In my recently-concluded graph algorithms course, one of my early homework assignments asked about undirected graphs with the following property: any oriented path that does not cover all vertices can be extended to form a Hamiltonian path. I phrased it in terms of depth-first search: which graphs have the property that, no matter where you start and no matter what order you explore the neighbors of each node, a depth first search tree will automatically produce a Hamiltonian path? The intent was to reinforce the idea that the same graph can have multiple depth first search trees depending on contingent issues of how the graph is represented. I called these “unicursal graphs”.

This is also closely related to some research I published in WADS 2019 on reconfiguring paths in graphs, although in that work I was focusing on whether all paths of a certain length could be connected to each other by local moves and here the question is merely whether any path could be a dead end without any possible moves.

The homework asked only for an example of a graph that was unicursal but not complete. I had in mind two possibilities, the cycle graphs and the balanced complete bipartite graphs. One of the students in the graduate section of the class, Alvin Chiu, took the problem and ran with it, eventually proving that these are the only examples. Unfortunately, he also discovered that the result was in the literature already: Gary Chartrand and Hudson V. Kronk (1968), “Randomly traceable graphs”, SIAM J. Appl. Math. 16 (4): 696–700, doi:10.1137/0116056.

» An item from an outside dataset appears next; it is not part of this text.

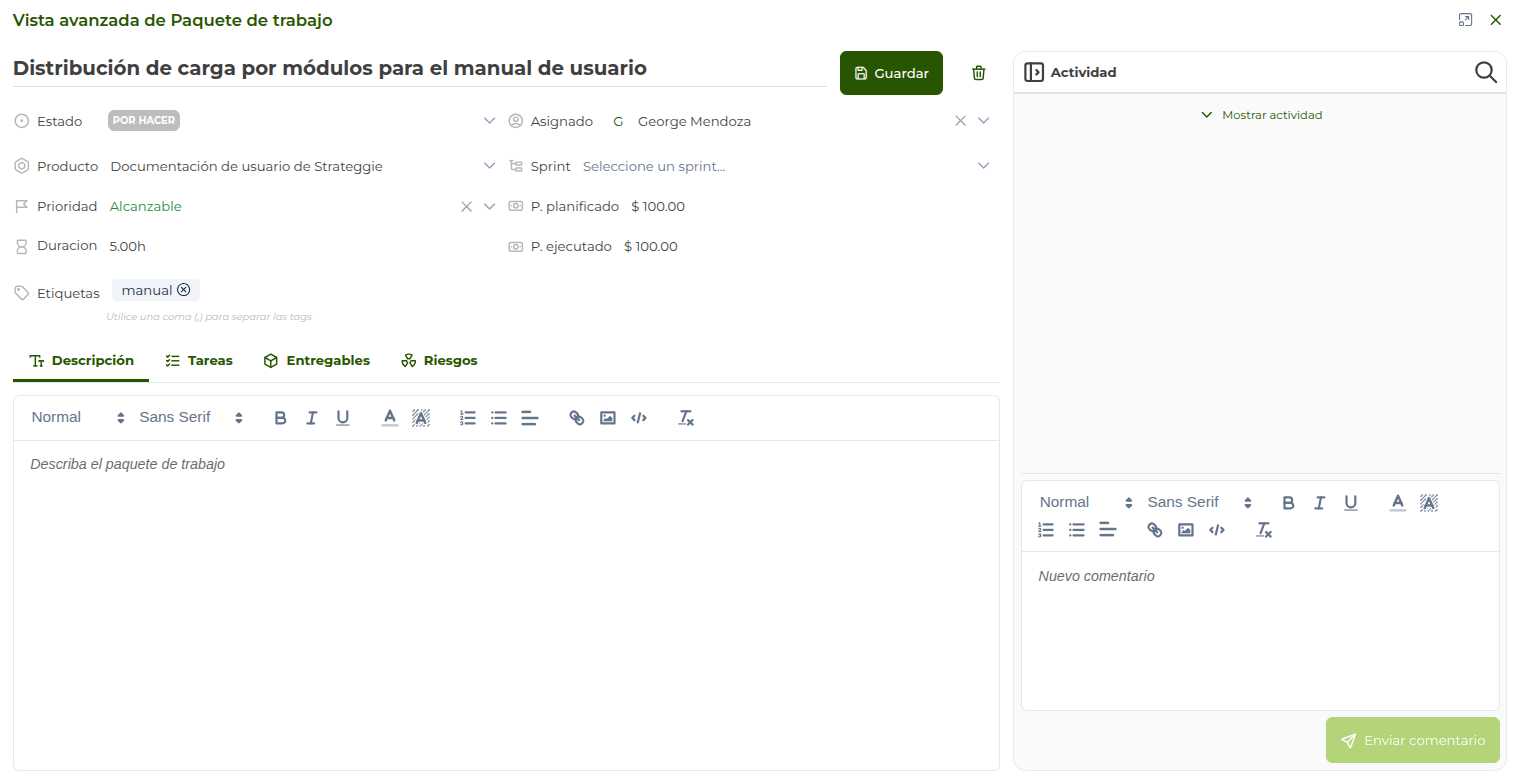Insert code block in the comment editor
Viewport: 1519px width, 777px height.
pos(1216,530)
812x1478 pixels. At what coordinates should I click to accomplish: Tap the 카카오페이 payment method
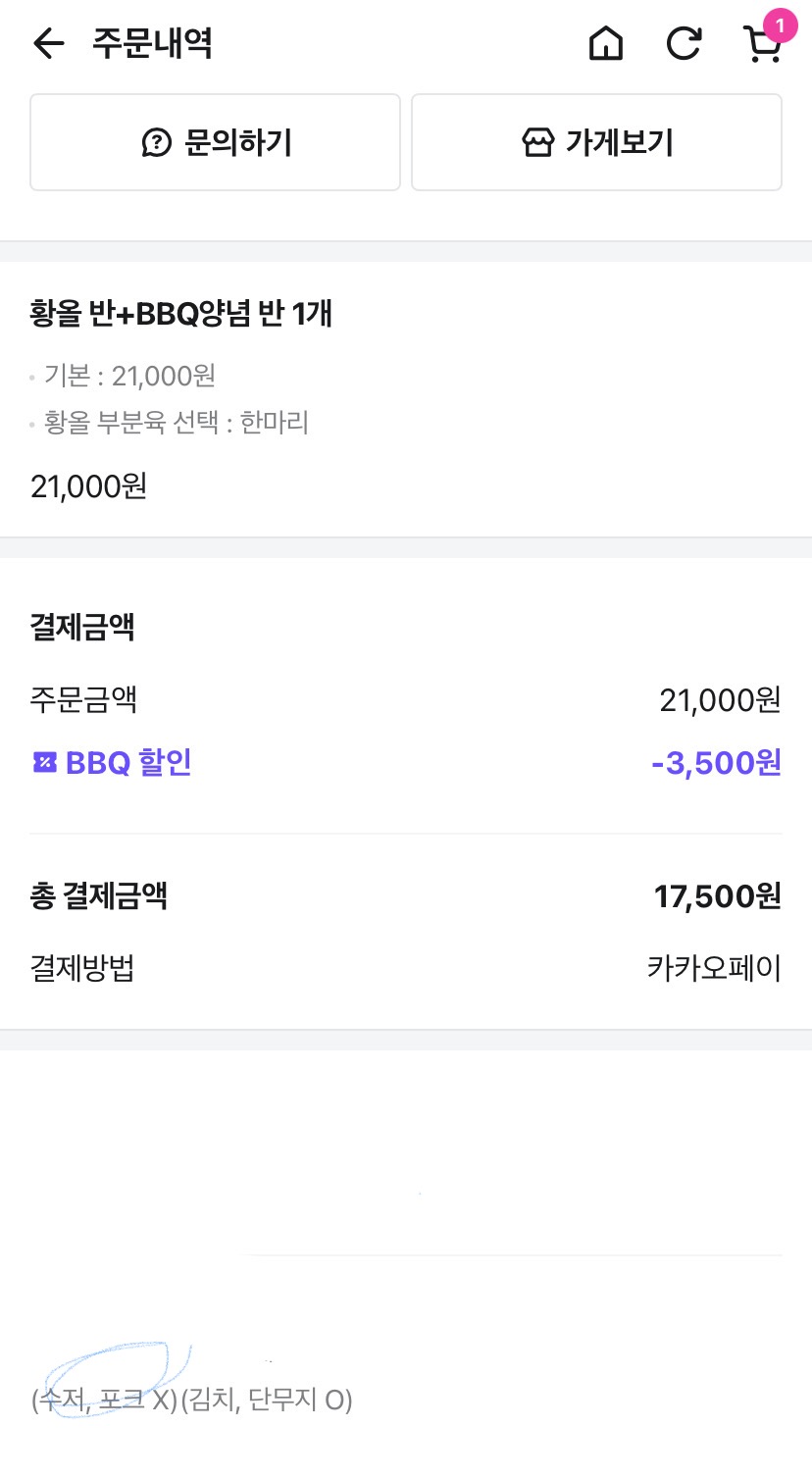(x=714, y=968)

I think it’s a cute result that deserves to be more widely known, so I thought I’d outline a proof here.

  • The defining property is that any path can be extended to a Hamiltonian path. If you remove the first edge of a Hamiltonian path and extend the rest, the only possibility is to return to the first vertex of the initial path, by an edge that completes it to form a Hamiltonian cycle. So every path can be extended one step farther, to a Hamiltonian cycle.

  • Find any cycle in your graph. If that is the whole graph, you have one of the three possibilities in the classification of these graphs; otherwise, it has at least one diagonal. By drawing an S-shaped path through this diagonal and around your starting cycle, and then completing it to another cycle, you can show that the graph must include a rotated copy of the diagonal. By repeating this operation you can show that it includes every rotated copy of every diagonal, and therefore that it forms a circulant graph, a graph whose symmetries include a cyclic rotation of all the vertices.

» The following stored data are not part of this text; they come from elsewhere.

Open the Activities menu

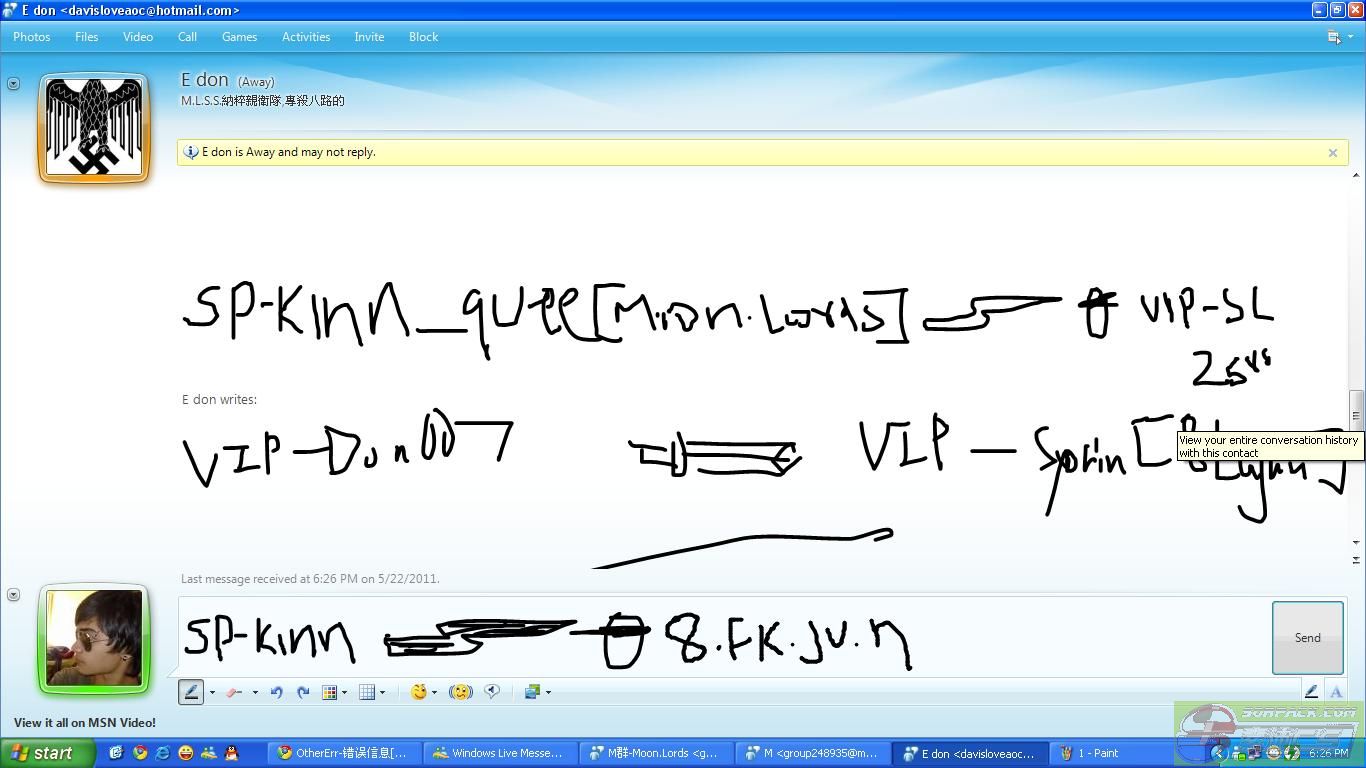[x=305, y=37]
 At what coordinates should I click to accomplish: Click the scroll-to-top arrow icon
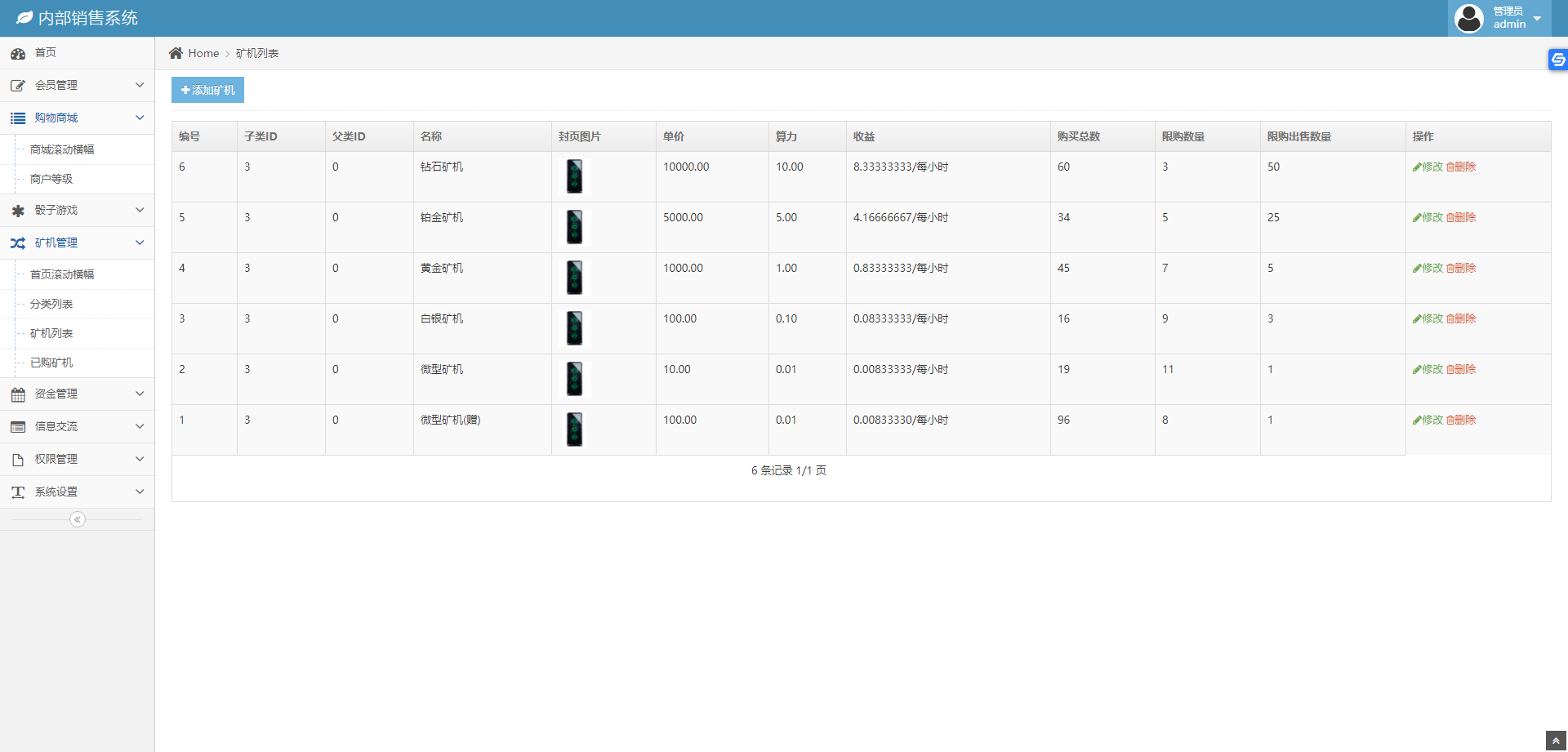tap(1556, 741)
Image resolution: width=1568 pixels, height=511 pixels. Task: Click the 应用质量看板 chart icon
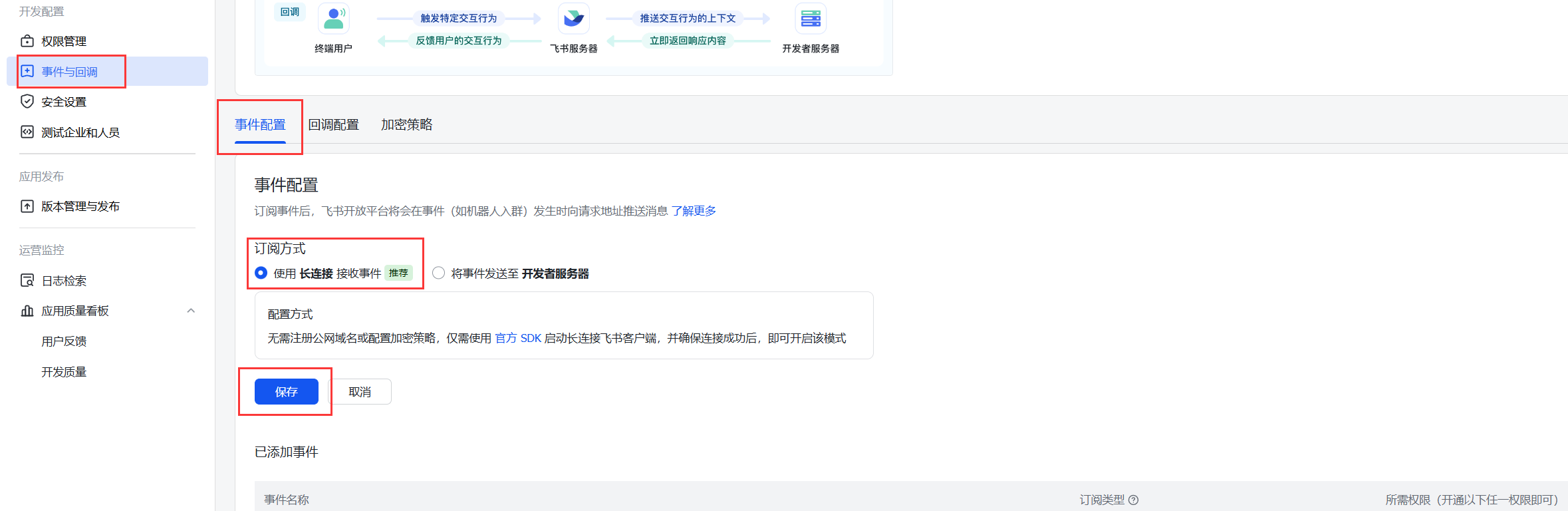point(27,311)
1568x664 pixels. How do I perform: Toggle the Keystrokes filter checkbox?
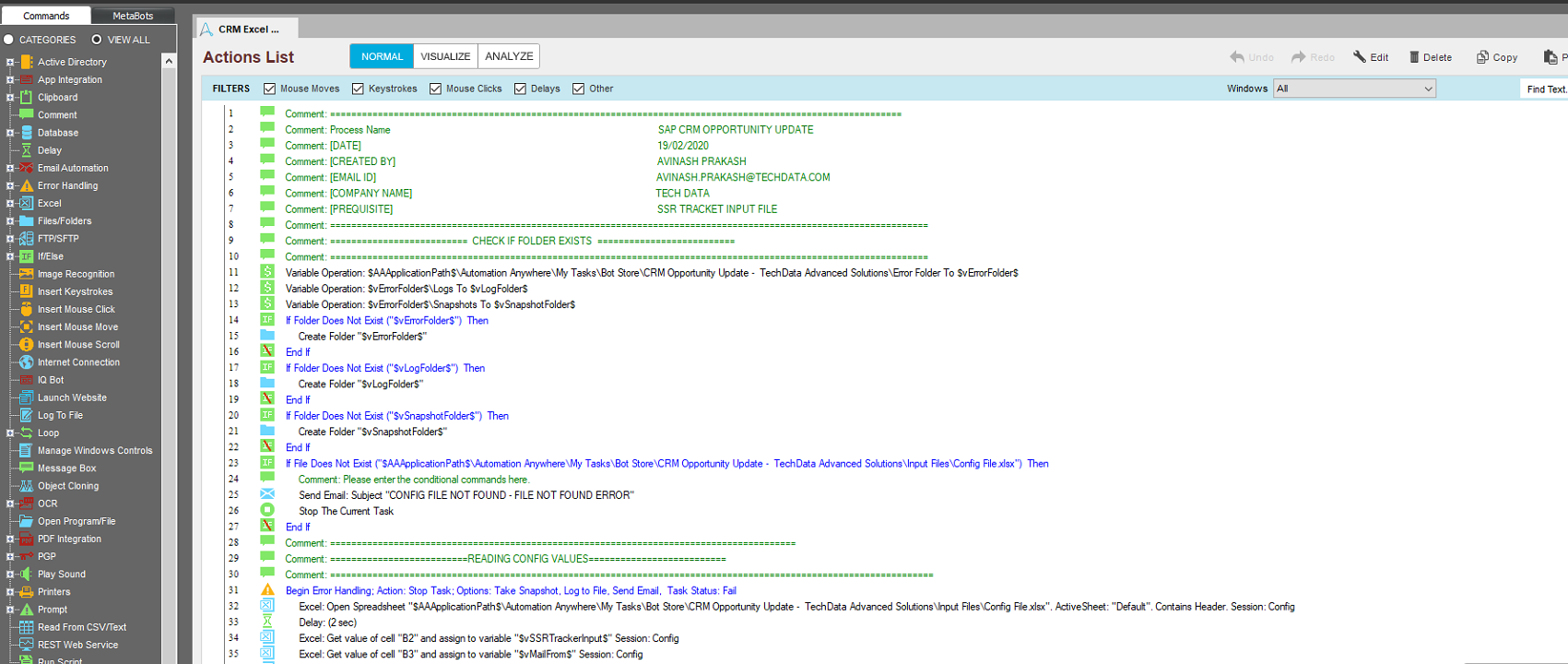pyautogui.click(x=358, y=89)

    Case analysis for randomly traceable graphs. Left: completion of an S-shaped path through the diagonal of a Hamiltonian cycle shows the existence of a rotated copy of the diagonal. Right: completion of a C-shaped path skipping the apex of a triangle shows that all vertices are adjacent to the apex.

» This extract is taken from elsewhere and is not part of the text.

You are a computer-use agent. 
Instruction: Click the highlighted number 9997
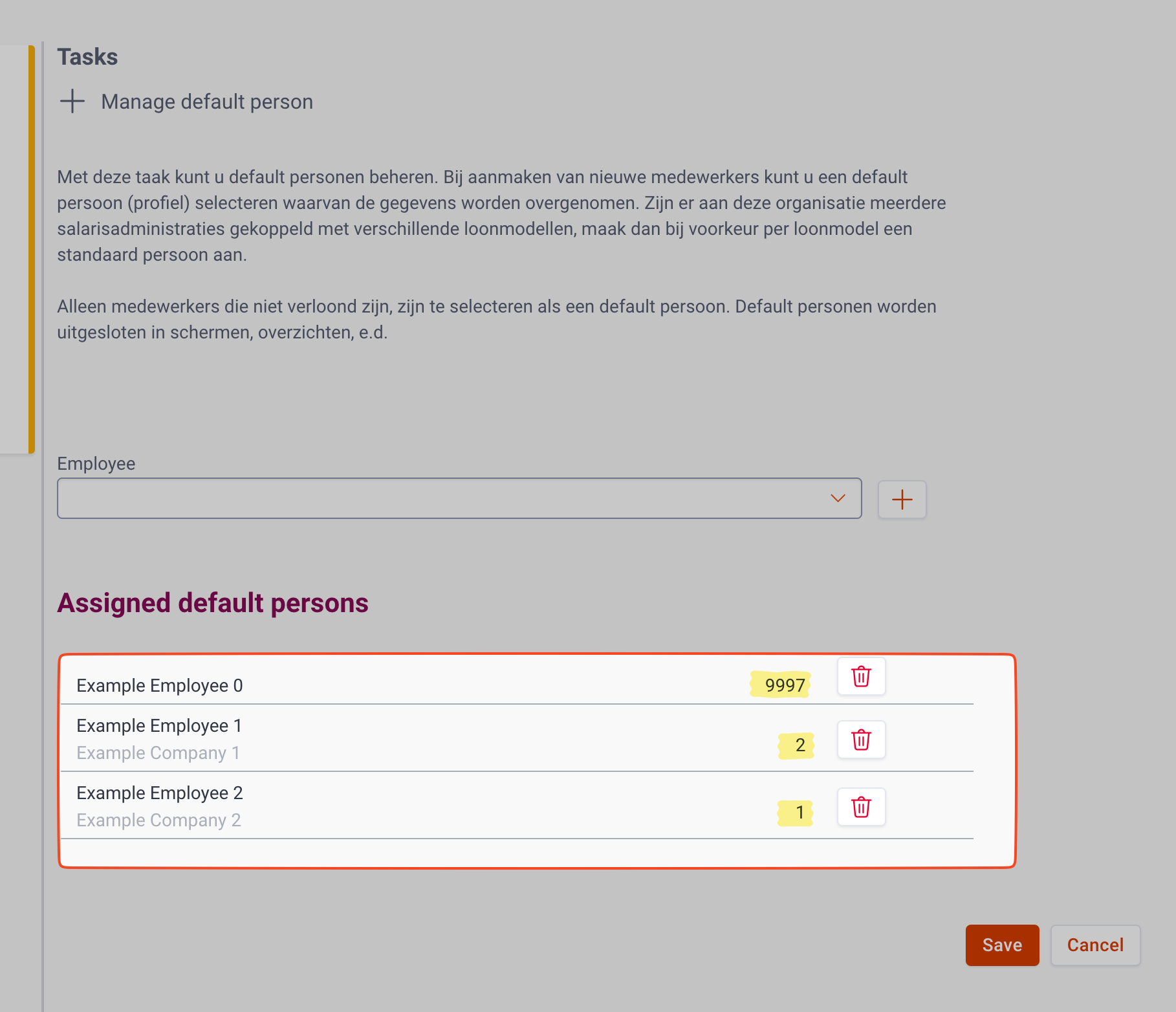click(785, 685)
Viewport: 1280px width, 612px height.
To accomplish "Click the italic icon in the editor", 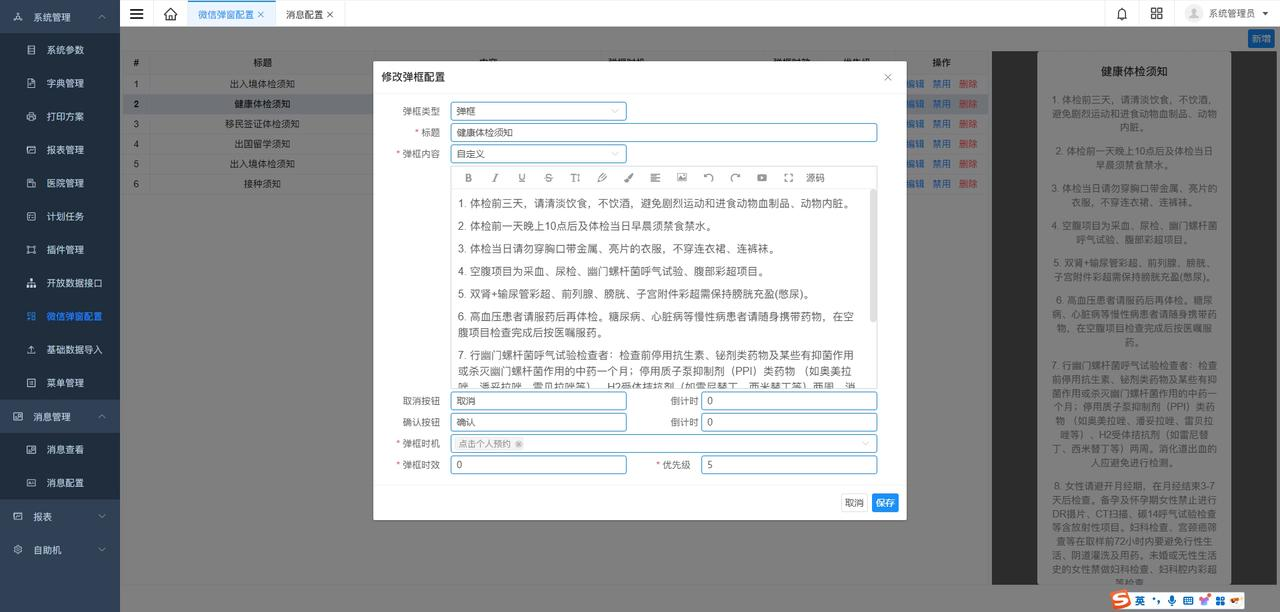I will (x=495, y=178).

  • If the graph contains a triangle, then (by extending the path through two sides of the triangle) you can arrive at a situation where the triangle is formed by three consecutive vertices of your Hamiltonian cycle, and includes a diagonal skipping the center vertex of the three. By drawing C-shaped paths around the cycle that use this diagonal to skip the center vertex, and then completing these paths to cycles, you can show that this center vertex is universal: it has edges to everything else. By the circulant symmetry of the graph, it must be complete, the second of the three possibilities in the classification of these graphs.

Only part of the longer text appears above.